**Problem to solve:** Transcribe the entries from the line that has "Where should I" through the line that has "click(498, 425)", both included, and leave out the pictures.

**Raw records:**
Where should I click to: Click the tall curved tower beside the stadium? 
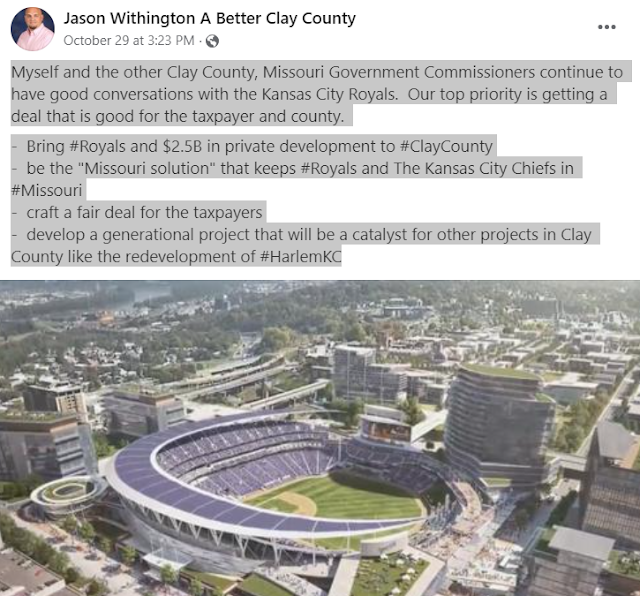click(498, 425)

--

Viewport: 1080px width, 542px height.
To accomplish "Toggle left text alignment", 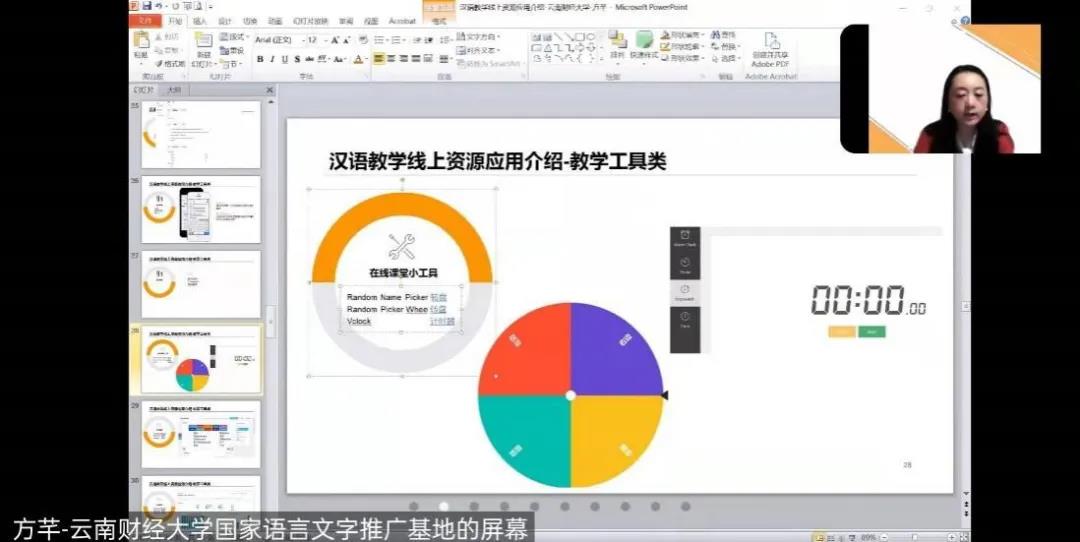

==

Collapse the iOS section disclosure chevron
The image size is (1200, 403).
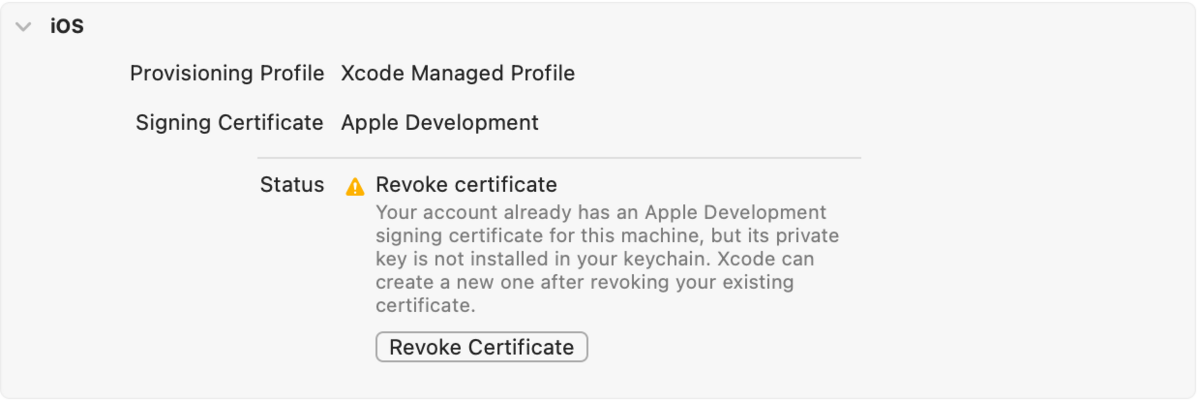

**Finished task:**
Where should I click to: Click the tall curved tower beside the stadium? 
click(498, 425)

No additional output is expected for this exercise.